What if voting starts to feel like choosing between two pre-approved options you don’t actually like — like being asked, “Would you prefer a mild concussion or a slow paper cut to the soul?”
For many, that’s exactly what politics has become: a carefully managed simulation of choice. The candidates change, but the outcomes stay eerily familiar. The promises sound bold, but the follow-through feels ghostly. You vote for hope and end up with more bureaucracy, more surveillance, more corporate loopholes, and fewer late-night fries that cost under $5.
We were told participation is power. But what happens when participation just feels like participation in a play where the ending was written years ago by people who don’t know your name?
Here’s the uncomfortable question: Does voting automatically equal representation? Or have we over-simplified the idea of “doing our civic duty” into a once-every-two-years checkbox exercise while ignoring that true power often operates behind closed doors, beyond the ballot box?

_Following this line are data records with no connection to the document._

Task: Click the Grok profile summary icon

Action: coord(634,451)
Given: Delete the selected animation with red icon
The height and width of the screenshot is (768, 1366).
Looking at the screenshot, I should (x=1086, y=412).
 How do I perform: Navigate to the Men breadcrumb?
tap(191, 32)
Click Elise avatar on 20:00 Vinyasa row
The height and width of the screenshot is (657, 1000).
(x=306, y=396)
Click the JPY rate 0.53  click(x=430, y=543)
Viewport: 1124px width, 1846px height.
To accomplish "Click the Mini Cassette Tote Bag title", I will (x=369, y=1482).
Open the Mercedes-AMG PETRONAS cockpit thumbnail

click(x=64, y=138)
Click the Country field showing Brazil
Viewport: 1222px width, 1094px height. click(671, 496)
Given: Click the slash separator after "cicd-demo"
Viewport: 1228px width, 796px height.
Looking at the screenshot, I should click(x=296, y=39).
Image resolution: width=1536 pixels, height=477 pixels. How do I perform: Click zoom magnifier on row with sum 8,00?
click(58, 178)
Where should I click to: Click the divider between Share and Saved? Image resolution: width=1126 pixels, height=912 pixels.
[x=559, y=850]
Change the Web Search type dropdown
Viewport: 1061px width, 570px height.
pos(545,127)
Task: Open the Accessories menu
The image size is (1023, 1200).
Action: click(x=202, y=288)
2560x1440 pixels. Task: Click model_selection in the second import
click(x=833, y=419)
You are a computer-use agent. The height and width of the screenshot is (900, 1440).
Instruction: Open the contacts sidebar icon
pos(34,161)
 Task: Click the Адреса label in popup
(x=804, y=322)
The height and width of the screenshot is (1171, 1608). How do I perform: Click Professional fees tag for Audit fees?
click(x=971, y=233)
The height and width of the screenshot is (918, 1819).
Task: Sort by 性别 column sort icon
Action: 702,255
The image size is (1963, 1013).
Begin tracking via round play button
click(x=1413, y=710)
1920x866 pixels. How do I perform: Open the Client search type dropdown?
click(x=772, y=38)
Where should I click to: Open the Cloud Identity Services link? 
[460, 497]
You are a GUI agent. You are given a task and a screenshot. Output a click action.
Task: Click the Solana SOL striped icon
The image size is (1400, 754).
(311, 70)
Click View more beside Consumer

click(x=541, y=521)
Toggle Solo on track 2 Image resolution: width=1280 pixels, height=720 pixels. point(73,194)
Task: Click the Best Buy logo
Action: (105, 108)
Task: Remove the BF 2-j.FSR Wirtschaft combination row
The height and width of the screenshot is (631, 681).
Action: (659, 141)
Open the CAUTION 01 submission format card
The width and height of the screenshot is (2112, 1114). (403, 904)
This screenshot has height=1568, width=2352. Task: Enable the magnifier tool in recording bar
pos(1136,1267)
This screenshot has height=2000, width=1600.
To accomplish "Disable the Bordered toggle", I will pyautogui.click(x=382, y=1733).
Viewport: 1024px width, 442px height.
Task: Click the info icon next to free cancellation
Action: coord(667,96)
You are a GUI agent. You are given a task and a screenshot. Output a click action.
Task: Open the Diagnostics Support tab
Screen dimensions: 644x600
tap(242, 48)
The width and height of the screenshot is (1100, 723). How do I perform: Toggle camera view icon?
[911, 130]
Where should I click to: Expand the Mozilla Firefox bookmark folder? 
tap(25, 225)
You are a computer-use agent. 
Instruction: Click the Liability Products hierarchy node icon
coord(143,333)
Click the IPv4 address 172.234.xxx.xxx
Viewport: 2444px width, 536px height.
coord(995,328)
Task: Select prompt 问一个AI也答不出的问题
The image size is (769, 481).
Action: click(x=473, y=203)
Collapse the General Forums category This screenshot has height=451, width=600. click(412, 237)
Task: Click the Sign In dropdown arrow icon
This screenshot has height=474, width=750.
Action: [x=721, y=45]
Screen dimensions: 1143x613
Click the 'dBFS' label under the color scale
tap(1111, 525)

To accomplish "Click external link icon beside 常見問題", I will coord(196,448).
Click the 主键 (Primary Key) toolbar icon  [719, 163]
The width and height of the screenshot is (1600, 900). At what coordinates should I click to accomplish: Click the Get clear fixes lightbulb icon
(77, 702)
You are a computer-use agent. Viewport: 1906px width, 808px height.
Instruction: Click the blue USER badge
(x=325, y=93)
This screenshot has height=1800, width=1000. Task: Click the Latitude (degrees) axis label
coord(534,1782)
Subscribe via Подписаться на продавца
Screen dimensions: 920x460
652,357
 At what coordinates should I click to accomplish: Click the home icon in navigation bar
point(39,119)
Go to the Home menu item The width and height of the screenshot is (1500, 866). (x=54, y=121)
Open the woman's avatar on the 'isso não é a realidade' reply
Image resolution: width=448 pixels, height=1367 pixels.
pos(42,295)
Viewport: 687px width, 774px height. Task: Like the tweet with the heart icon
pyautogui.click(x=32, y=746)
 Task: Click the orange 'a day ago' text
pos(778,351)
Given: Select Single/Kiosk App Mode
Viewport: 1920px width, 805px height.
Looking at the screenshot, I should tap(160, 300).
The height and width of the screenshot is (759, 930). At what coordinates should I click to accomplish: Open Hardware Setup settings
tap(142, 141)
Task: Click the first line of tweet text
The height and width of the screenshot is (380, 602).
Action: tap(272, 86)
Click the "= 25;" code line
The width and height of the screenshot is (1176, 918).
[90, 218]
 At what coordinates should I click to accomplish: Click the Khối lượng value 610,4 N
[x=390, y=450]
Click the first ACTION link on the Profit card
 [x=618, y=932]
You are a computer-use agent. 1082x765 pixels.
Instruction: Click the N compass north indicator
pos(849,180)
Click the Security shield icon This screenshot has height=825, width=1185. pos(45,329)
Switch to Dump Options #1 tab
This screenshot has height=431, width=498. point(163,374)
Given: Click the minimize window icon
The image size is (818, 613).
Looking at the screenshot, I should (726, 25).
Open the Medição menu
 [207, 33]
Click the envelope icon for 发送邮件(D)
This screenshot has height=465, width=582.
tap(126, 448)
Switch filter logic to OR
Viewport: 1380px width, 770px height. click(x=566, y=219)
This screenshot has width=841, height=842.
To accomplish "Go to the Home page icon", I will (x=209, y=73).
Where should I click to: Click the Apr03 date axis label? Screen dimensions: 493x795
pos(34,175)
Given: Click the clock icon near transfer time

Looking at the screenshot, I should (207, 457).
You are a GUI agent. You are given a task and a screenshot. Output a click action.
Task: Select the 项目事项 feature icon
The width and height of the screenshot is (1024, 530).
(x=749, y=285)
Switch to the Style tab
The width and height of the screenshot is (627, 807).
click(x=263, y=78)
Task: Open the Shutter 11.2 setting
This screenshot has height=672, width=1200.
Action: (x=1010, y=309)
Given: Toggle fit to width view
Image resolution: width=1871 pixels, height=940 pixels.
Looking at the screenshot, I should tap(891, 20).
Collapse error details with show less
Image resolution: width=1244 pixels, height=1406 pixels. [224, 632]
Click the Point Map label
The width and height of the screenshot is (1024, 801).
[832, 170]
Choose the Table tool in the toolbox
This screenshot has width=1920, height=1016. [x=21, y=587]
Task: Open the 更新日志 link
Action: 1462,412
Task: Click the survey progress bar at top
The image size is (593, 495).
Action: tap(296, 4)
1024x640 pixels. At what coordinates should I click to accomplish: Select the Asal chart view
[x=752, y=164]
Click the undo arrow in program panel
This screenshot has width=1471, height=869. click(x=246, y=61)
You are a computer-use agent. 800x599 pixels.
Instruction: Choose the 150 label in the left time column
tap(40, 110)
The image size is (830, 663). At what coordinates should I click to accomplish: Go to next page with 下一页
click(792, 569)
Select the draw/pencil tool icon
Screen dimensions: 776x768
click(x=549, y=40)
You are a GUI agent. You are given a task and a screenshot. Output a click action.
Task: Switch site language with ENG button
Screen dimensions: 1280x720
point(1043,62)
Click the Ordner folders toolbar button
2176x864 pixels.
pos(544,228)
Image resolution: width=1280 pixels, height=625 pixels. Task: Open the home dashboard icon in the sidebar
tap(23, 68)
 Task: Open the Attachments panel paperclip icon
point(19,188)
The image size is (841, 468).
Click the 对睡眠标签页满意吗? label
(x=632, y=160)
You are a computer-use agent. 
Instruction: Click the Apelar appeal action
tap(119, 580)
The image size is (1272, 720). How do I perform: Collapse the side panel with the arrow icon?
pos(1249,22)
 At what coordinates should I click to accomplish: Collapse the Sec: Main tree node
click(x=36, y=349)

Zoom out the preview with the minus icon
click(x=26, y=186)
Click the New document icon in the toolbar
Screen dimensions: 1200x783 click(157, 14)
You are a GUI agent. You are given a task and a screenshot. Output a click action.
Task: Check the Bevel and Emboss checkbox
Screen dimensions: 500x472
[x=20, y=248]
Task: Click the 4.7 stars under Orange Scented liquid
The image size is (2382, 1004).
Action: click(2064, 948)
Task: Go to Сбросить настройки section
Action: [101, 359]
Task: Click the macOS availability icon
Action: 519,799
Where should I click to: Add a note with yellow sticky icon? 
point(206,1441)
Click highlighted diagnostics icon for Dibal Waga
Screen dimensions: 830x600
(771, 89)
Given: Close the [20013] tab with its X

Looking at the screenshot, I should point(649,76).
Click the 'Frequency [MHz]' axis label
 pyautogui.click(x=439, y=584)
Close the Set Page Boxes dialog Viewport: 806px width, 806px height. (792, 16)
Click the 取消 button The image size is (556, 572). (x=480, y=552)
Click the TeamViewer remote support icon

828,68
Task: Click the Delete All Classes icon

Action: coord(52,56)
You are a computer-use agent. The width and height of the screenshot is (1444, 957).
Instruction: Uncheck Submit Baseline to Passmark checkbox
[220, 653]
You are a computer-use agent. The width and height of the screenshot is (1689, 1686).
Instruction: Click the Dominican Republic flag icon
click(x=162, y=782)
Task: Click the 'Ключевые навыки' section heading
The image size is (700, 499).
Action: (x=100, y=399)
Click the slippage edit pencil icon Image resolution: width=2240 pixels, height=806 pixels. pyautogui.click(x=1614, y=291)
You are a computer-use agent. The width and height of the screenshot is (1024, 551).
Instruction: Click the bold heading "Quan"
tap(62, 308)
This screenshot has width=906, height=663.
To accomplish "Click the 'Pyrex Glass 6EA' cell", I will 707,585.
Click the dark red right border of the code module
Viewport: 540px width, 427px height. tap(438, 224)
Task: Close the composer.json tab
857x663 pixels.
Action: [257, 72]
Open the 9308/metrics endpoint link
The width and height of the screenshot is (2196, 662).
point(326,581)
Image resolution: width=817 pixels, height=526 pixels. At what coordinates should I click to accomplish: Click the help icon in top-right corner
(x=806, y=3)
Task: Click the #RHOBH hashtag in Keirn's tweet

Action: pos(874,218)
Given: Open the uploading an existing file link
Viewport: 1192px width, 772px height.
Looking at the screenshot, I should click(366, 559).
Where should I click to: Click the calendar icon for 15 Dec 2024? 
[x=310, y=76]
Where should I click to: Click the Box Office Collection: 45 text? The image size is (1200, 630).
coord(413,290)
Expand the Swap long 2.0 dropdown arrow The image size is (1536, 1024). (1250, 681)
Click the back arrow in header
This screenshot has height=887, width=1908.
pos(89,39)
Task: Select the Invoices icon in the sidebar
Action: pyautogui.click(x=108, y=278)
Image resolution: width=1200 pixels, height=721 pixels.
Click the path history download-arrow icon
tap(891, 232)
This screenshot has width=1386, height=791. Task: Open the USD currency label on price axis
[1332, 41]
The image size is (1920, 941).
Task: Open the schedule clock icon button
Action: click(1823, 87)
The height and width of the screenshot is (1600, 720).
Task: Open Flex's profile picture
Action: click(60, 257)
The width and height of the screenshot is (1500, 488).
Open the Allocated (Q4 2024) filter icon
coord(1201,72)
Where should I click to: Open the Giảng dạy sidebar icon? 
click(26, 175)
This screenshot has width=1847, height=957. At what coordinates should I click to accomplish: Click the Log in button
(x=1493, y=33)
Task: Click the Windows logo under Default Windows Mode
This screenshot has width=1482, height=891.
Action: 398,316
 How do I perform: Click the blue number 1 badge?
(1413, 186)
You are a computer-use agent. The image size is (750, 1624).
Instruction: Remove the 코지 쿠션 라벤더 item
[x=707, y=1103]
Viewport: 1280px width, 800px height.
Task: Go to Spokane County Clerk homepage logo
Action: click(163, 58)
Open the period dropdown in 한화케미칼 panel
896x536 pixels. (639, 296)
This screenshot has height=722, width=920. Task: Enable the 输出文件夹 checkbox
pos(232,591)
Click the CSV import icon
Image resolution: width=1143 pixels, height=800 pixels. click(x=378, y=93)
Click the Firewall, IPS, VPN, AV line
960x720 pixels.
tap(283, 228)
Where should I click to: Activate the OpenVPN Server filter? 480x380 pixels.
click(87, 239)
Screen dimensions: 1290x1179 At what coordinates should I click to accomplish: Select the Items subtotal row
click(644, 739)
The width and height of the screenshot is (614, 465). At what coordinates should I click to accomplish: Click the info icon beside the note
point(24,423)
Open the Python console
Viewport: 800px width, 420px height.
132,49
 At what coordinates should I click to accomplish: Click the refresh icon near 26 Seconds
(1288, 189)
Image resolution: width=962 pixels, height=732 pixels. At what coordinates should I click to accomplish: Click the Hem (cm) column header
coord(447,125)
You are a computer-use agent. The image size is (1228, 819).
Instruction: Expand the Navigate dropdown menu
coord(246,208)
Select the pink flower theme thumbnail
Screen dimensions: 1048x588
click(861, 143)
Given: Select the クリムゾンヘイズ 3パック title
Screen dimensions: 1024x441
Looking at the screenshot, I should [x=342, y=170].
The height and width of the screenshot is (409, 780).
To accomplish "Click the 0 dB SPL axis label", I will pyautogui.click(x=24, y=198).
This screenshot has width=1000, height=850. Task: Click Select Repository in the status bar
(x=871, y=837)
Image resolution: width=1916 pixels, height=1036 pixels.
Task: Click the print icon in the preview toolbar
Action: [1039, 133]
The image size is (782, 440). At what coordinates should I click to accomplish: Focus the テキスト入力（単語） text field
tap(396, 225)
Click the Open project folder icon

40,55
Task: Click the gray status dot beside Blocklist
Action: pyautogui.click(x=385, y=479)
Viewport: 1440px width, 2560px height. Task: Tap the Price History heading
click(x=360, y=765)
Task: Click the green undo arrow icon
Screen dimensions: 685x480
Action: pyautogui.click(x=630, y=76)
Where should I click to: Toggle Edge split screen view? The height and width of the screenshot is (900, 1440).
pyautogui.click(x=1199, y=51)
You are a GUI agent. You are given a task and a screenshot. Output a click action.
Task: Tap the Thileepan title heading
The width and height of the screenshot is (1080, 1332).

This isn’t about apathy — it’s about disillusionment. A quiet, growing realization that if every option on the menu is pre-cooked by lobbyists and consultants, maybe the problem isn’t that we’re not ordering. Maybe the problem is the menu.
So yeah, vote if it feels right. But also: ask questions. Build something local. Talk to real people. Help someone. Start a garden. Organize a potluck. Fix a bike. Teach a kid something cool. These might not be “political acts” — but they might change more than a checkbox ever could.